The Living Wage is good for employees and good for business

Speaking at an event to celebrate Living Wage Week, hosted by Stanley-based Hodgson Sayers Ltd, the national chairman of the institute of Directors (IoD) said that a large number of members are set to award pay rises to staff.

At the event, to celebrate Hodgson Sayers accreditation as a Living Wage employer, Ian Dormer said that over 70% of IoD members already pay their staff the living wage and that a recent survey confirmed that two thirds said they planned to raise staff pay either in line with, or above inflation, in the coming months.

The national Minimum Wage rate is currently set at £6.50, while the Living Wage is set at £7.85 for the UK and £9.15 for London.

It is set independently (in London by the Greater London Authority), updated annually, and calculated according to the basic cost of living using the Minimum Income Standard for the UK. Decisions about what to include in this standard are set by the public, creating a social consensus of what people need to make ends meet.

Mr Dormer, who is managing director of Birtley-based Rosh Engineering, said: “While we all live and work in a very competitive world where all costs have to be monitored and controlled, if staff feel exploited or undervalued then we have more of a problem than cost.

“Managing cost is only the first stage of running a successful business. Improved productivity can far outweigh any cost savings achieved in a business. I believe that a simpler way is to appreciate your staff. Value the contribution and acknowledge what they deliver.

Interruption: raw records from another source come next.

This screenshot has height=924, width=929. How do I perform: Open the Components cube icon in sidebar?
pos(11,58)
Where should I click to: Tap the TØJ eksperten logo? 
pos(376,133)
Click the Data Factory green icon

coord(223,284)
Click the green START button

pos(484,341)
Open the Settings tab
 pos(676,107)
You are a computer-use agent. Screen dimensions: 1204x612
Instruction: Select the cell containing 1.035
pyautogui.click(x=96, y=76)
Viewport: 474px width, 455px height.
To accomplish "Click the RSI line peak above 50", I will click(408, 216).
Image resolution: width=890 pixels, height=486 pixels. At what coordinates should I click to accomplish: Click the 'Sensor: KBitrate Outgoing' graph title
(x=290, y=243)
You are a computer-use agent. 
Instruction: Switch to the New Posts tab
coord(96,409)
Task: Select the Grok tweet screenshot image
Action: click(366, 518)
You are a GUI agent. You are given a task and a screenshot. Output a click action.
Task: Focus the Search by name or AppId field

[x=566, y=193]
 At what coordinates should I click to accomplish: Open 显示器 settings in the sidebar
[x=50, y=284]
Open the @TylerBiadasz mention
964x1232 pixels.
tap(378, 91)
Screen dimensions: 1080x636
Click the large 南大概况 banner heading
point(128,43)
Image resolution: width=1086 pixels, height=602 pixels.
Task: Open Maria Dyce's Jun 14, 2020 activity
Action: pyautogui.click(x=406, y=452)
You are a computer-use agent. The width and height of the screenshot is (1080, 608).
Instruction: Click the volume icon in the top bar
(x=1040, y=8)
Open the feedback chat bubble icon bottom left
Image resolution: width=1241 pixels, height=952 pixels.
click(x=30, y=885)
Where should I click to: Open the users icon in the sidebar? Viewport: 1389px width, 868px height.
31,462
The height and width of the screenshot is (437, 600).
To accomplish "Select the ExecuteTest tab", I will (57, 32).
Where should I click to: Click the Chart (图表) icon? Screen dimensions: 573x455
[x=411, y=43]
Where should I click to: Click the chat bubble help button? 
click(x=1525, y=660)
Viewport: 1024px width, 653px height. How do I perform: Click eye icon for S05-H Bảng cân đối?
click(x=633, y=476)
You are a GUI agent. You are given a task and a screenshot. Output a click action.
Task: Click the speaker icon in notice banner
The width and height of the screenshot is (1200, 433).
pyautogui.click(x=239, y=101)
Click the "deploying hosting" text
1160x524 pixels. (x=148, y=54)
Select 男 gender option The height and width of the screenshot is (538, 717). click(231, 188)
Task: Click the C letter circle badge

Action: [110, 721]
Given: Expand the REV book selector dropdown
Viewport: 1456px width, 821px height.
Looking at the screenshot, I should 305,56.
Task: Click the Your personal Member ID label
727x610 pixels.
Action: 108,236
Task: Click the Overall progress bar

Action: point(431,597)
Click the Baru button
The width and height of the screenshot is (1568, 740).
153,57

“It is, indeed, great news that so many employers have signalled that they intend to implement pay increases, the crucial thing here is that they said they are only able to do so because of an increase in their corporate performance. Good corporate performance so often comes from service that is better than the competition and a positive and empowered workforce. So, I congratulate Hodgson Sayers for becoming a Living Wage employer and I would like to see many other firms follow in their footsteps.”

Mike Wade, Finance Manager at Hodgson Sayers, said: “Hodgson Sayers accreditation as the first Living Wage employer in the construction industry in the North East is recognition of the values which we place on our employees. We seek to be the employer of choice, and in order to recruit and retain exceptional employees we need to treat them decently.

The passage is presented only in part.